NATIONAL CHIAO TUNG UNIVERSITY

INSTITUTE OF STATISTICS

ANALYSIS OF HIGH-THROUGHPUT GENOMIC DATA

FALL 2020

Instructor:	Guan-Hua Huang, Ph.D.
	Office: 423 Joint Education Hall
	Phone: 03-513-1334
	Email: ghuang@stat.nctu.edu.tw
Class meetings:	Monday 9:00 - 12:00 at 406 Joint Education Hall
Office hours:	By appointment
Class website:	http://ghuang.stat.nctu.edu.tw/course/htgenomic20/
Credit:	Three (3) credits

COURSE SUMMARY

Novel statistical methodology can enhance understanding of the interactions between multiple genes and environmental factors on a complex disease. The massive amount of high-throughput genomic data brings a great challenge of developing advanced statistical and computational data mining tools. In this course, we will go through some effective statistical methods for analyzing these high-throughput data. The course especially focuses on three types of high-throughput data: gene expression microarray, single nucleotide polymorphism (SNP) markers, and next-generation sequencing (NGS) reads.

Topics include

Ÿ Gene expression:

- Technology and measurement

- Quality assessment

- Preprocessing Affymetrix GeneChip: background adjustment, normalization and summarization

- Differential expression

- Clustering and prediction

- Gene set enrichment analysis

Ÿ SNP markers:

- Preliminary analyses: Hardy-Weinberg equilibrium, haplotype and genotype data, measures of linkage disequilibrium, estimates of recombination rates, SNP tagging

- Population-based association study: case-control and family study

- Candidate-gene and genome-wide association studies

- Population stratification

- Tests of association: single and multiple SNPs

- Epistatic effects and gene-environment interactions

- Multiple testing

Ÿ NGS reads

- DNA sequencing

- Next-generation sequencing platforms

- 1000 Genomes project

- Genotype and SNP calling from NGS

- Tests of association for common and rare SNPs

- Structural variation in the human genome

- Best practice in analyzing next-generation sequencing data

HANDOUTS AND TEXTBOOKS

Handouts corresponding to each lecture will be available on the class website before each class. There is no required textbook for this course. Following books are recommended for further reading:

Gentleman R, Carey VJ, Huber W, Irizarry RA, Dudoit S (Editor) (2005). Bioinformatics and Computational Biology Solutions Using R and Bioconductor. Springer.

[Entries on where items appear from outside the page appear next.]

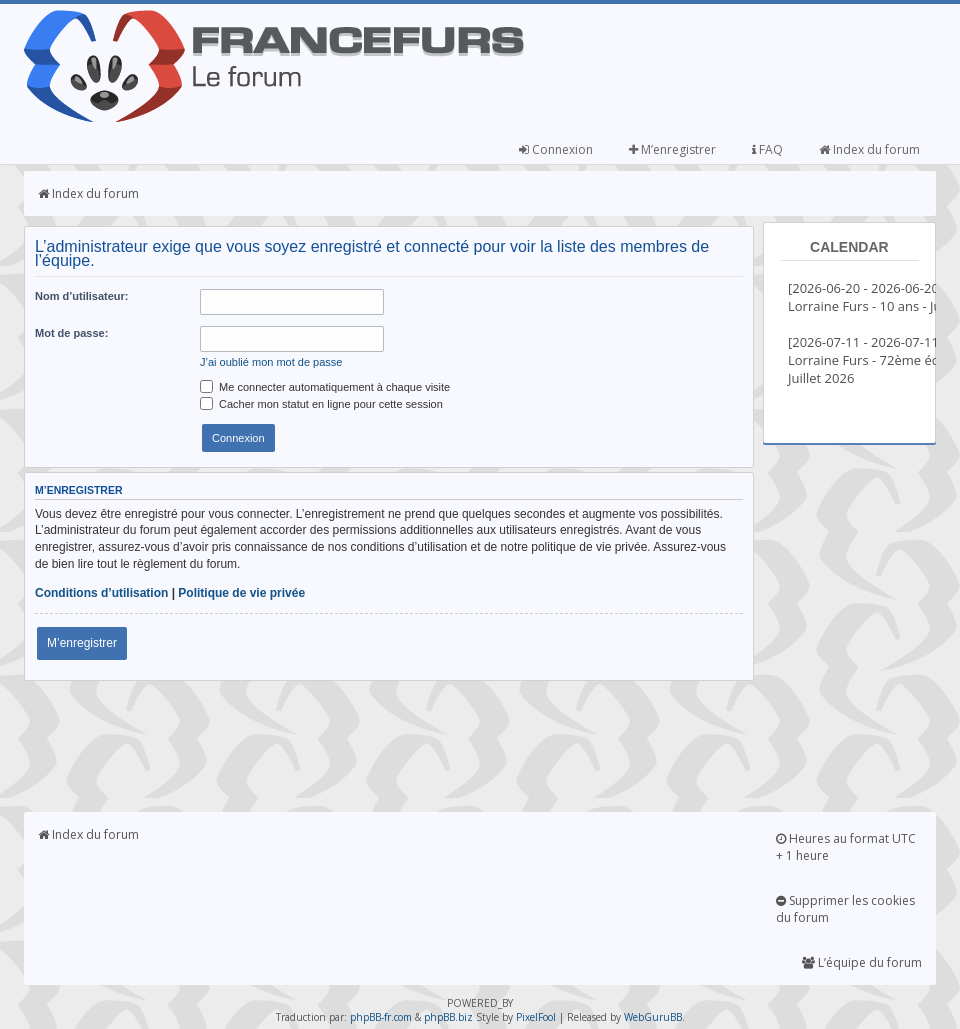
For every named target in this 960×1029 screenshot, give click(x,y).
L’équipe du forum (862, 962)
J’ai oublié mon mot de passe (271, 362)
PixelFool (536, 1017)
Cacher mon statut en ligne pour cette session (321, 404)
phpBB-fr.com (381, 1017)
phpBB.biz (448, 1017)
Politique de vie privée (241, 593)
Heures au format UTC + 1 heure (846, 847)
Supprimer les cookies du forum (845, 909)
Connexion (556, 149)
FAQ (767, 149)
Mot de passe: (71, 333)
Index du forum (869, 149)
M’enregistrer (672, 149)
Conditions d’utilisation (101, 593)
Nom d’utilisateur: (82, 296)
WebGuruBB (653, 1017)
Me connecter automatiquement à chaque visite (325, 387)
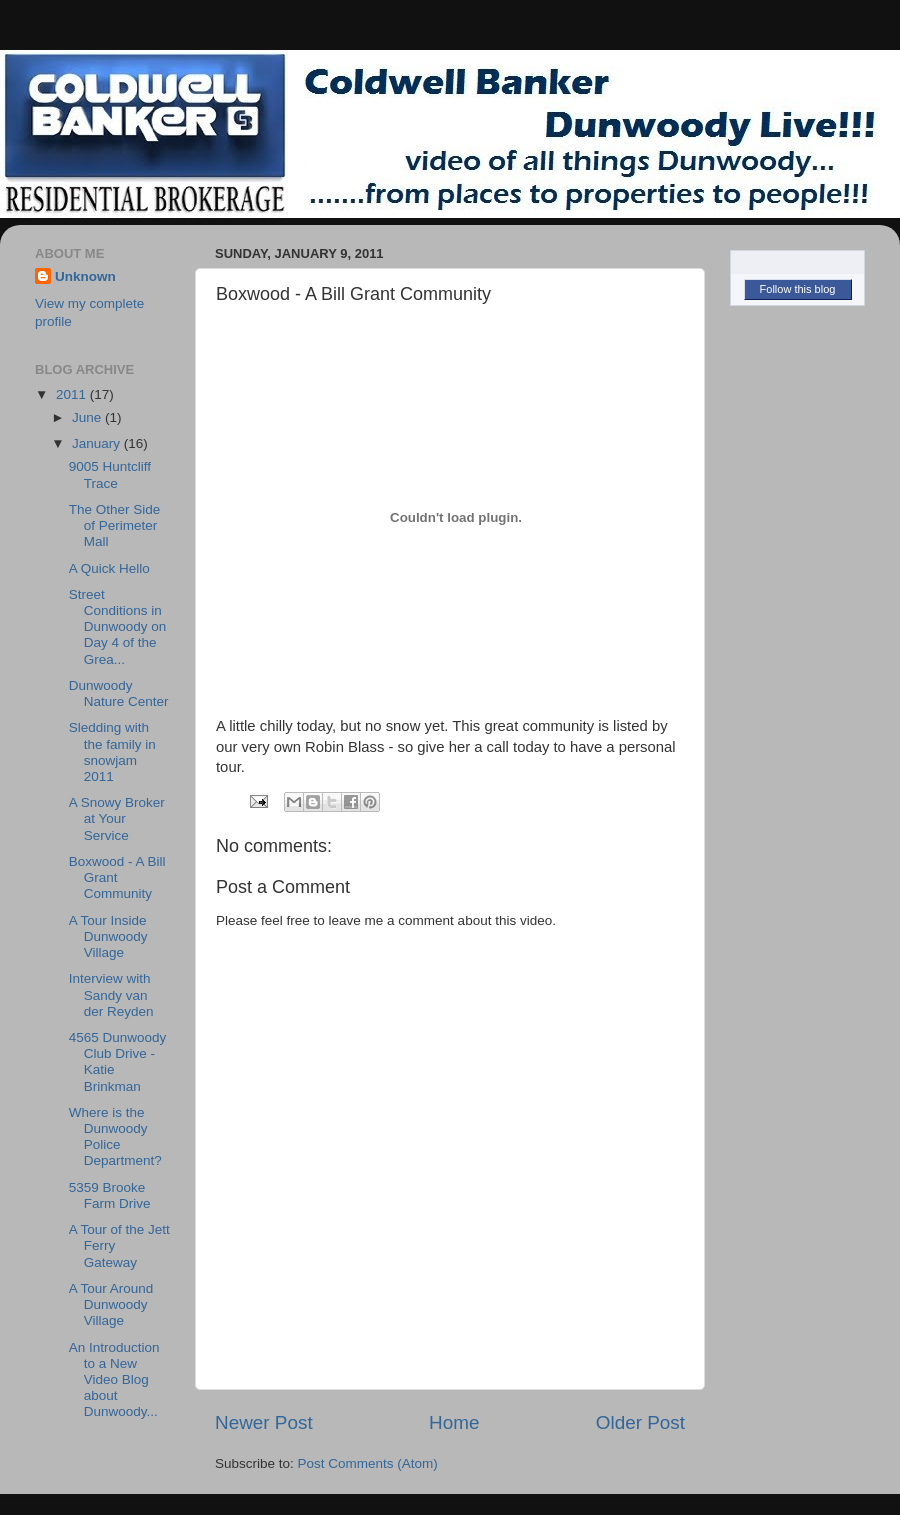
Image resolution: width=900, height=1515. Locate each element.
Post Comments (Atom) (368, 1463)
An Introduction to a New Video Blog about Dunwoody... (114, 1380)
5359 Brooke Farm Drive (110, 1195)
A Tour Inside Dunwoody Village (108, 936)
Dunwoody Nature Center (119, 693)
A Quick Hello (109, 568)
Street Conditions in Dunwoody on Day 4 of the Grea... (118, 627)
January (98, 443)
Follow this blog (798, 289)
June (88, 417)
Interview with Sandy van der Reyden (111, 994)
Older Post (640, 1422)
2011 (73, 394)
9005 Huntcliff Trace (110, 474)
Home (454, 1422)
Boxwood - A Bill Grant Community (117, 877)
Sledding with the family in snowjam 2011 (112, 752)
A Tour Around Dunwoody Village (111, 1304)
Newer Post (264, 1422)
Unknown (85, 276)
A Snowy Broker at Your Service (117, 818)
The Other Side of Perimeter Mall (115, 525)
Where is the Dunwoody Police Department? (115, 1137)
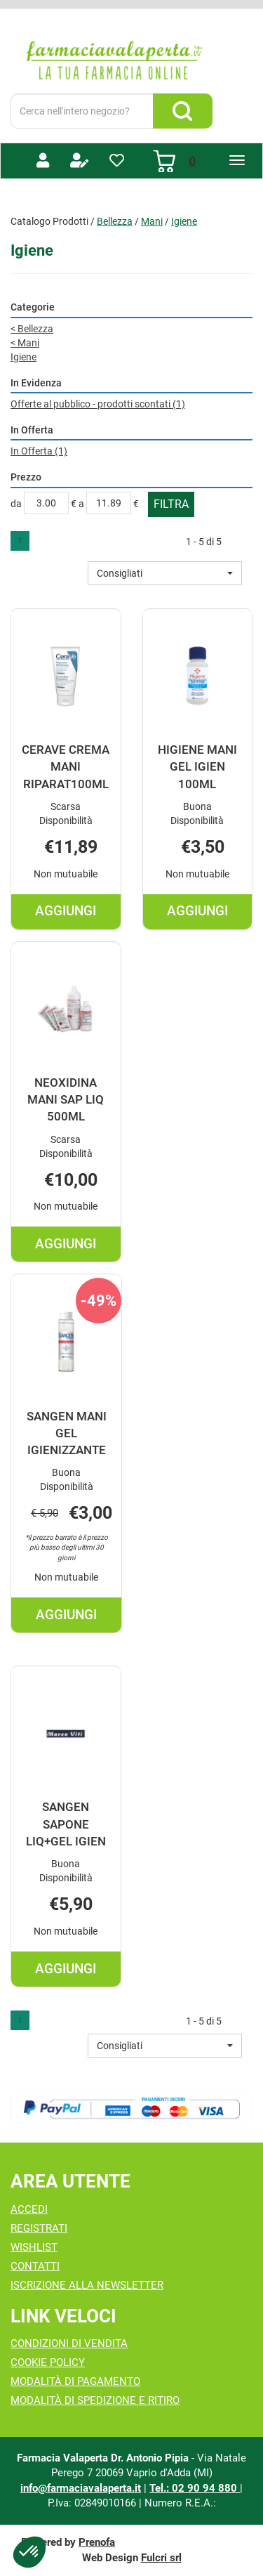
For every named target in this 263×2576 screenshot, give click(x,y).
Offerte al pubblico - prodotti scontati (98, 404)
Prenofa (97, 2542)
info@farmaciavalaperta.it (80, 2488)
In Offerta (39, 451)
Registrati (39, 2228)
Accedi (29, 2209)
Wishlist (34, 2247)
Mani (152, 221)
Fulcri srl (161, 2557)
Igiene (23, 356)
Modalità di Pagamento (75, 2381)
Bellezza (115, 221)
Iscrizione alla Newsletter (87, 2285)
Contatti (35, 2266)
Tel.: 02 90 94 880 (194, 2488)
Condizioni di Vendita (69, 2343)
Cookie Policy (48, 2362)
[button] (165, 573)
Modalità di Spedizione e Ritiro (95, 2400)
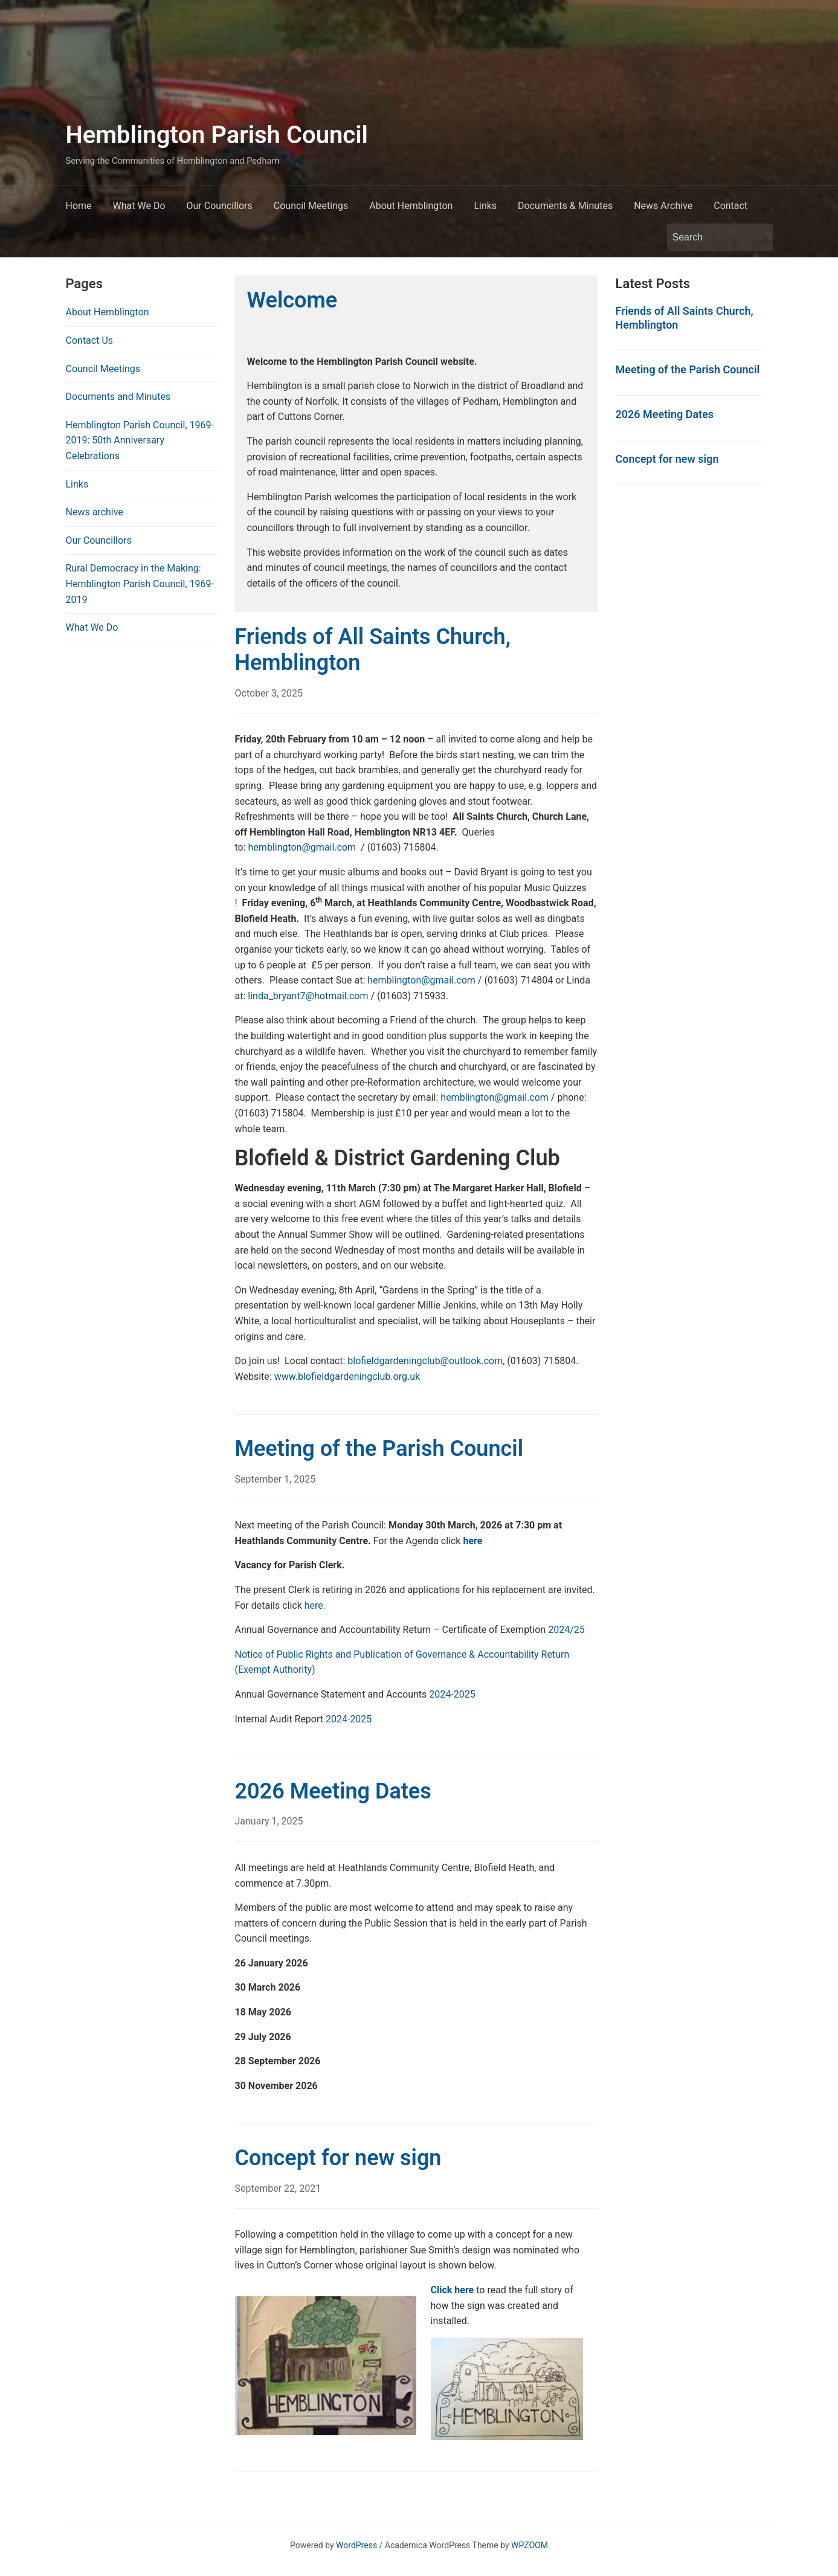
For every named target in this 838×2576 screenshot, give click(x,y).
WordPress (356, 2545)
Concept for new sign (338, 2158)
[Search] (708, 237)
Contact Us (90, 340)
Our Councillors (220, 205)
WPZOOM (529, 2545)
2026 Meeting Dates (333, 1791)
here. (315, 1605)
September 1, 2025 (275, 1479)
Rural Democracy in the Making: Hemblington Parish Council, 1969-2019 (140, 583)
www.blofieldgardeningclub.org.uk (347, 1376)
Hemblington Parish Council (217, 135)
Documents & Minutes (565, 205)
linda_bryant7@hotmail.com (308, 996)
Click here (452, 2290)
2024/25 (566, 1629)
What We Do (139, 205)
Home (79, 205)
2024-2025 (452, 1694)
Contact (730, 205)
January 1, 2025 (269, 1821)
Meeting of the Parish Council (379, 1448)
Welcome (292, 300)
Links (485, 205)
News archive (94, 512)
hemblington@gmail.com (302, 847)
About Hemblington (411, 205)
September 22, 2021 (278, 2188)
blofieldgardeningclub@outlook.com (425, 1361)
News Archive (663, 205)
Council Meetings (311, 205)
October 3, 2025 (269, 693)
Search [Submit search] (758, 237)
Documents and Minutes (118, 396)
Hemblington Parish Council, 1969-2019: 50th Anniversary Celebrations (140, 440)
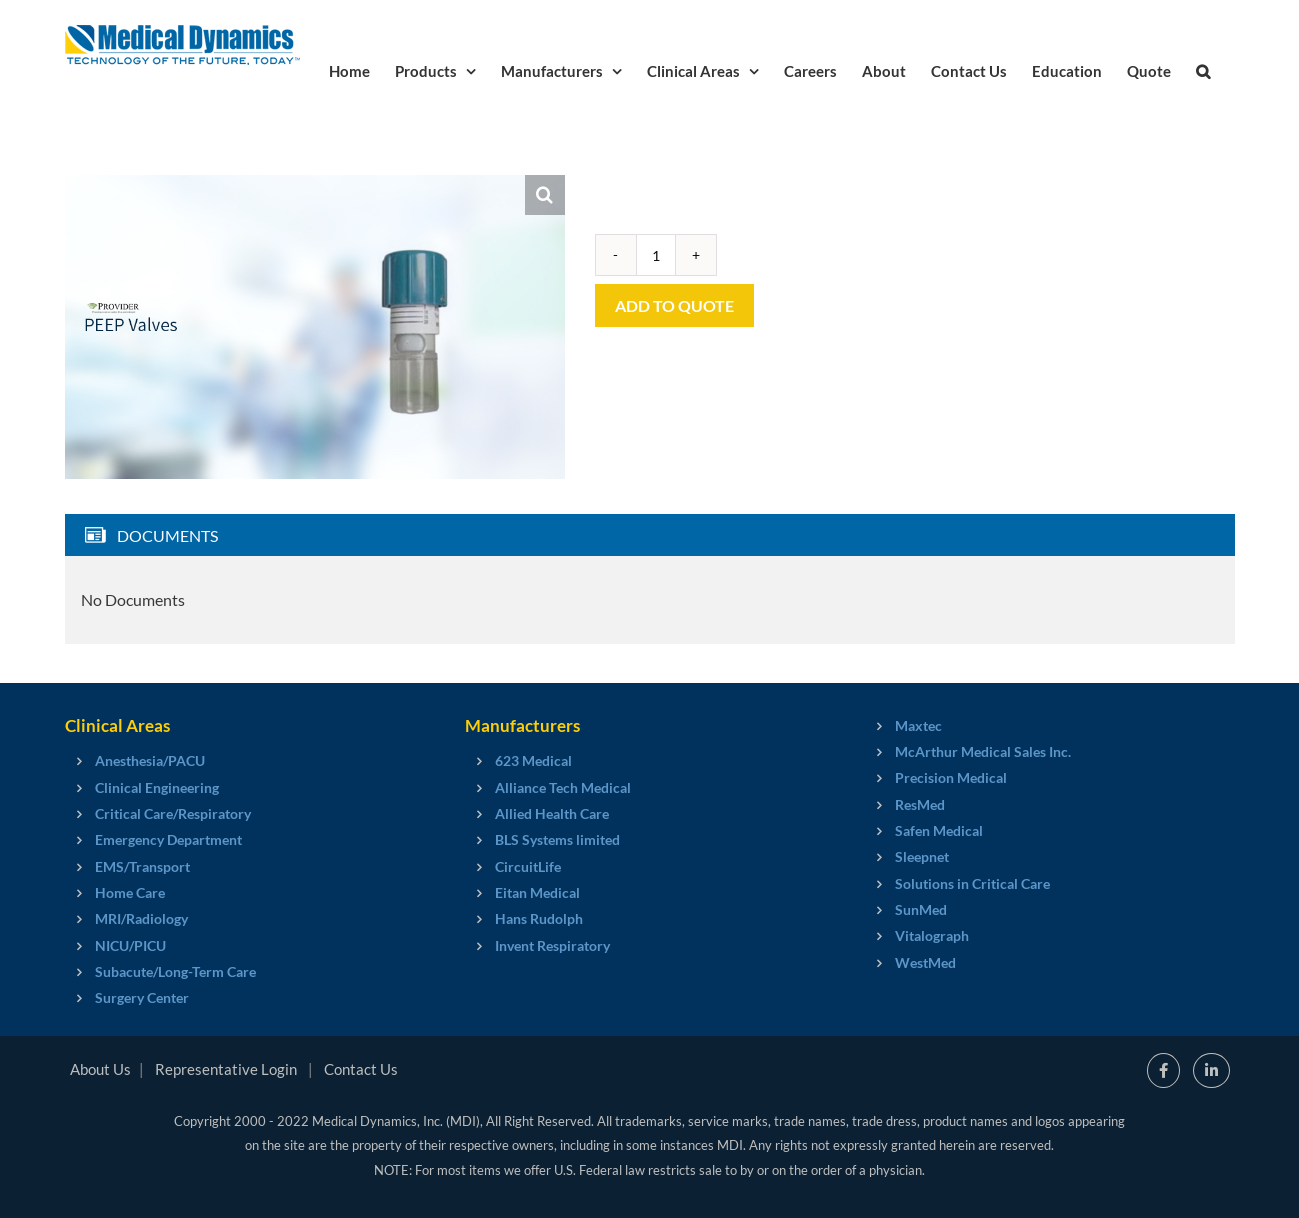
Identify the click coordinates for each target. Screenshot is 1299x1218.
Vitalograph (932, 935)
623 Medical (533, 760)
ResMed (920, 804)
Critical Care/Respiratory (173, 813)
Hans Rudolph (539, 918)
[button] (1203, 70)
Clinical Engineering (157, 787)
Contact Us (361, 1069)
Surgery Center (142, 997)
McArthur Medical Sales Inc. (983, 751)
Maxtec (918, 725)
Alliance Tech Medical (563, 787)
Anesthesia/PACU (150, 760)
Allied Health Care (552, 813)
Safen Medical (939, 830)
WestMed (925, 962)
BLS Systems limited (557, 839)
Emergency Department (168, 839)
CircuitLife (528, 866)
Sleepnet (922, 856)
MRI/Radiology (141, 918)
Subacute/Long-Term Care (175, 971)
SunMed (921, 909)
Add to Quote (674, 305)
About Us (100, 1069)
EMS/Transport (142, 866)
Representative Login (226, 1069)
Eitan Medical (537, 892)
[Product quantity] (656, 255)
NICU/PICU (130, 945)
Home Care (130, 892)
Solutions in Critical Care (972, 883)
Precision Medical (951, 777)
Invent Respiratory (552, 945)
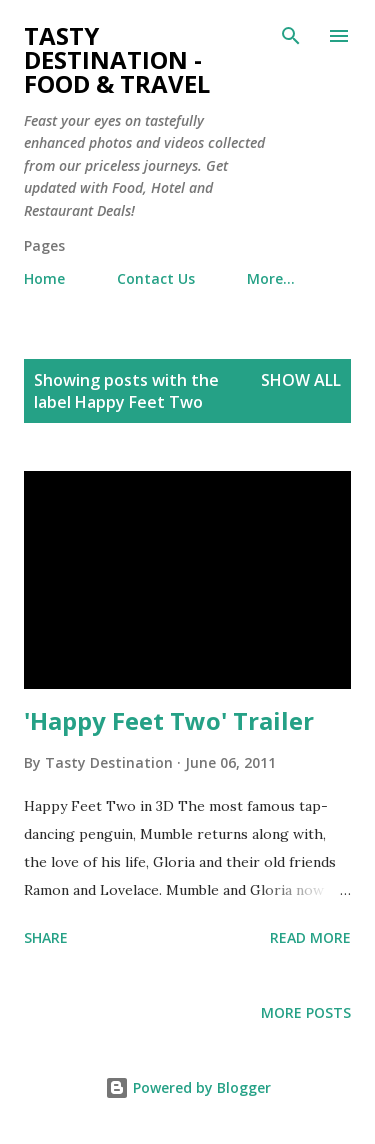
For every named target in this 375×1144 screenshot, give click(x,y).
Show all (301, 380)
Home (44, 278)
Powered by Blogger (188, 1087)
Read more (310, 937)
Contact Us (156, 278)
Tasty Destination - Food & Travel (117, 59)
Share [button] (46, 937)
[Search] (291, 36)
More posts (306, 1012)
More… (271, 278)
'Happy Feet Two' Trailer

Draghici S (2012). Statistics and Data Analysis for Microarrays Using R and Bioconductor, 2nd Edition. Chapman & Hall/CRC Press.

Datta S, Nettleton D (Editor) (2014). Statistical Analysis of Next Generation Sequencing Data. Springer.

Thomas DC (2004). Statistical Methods in Genetic Epidemiology. Oxford.

Collins AR (Editor) (2007). Linkage Disequilibrium and Association Mapping: Analysis and Applications. Humana Press.

PREREQUISITES

Students are expected to be familiar with computer languages R and Bioconductor. Background on probability and mathematical statistics is required.

METHOD OF STUDENT EVALUATION

The course grade will be based on three homework assignments, attendance, participation and a final project.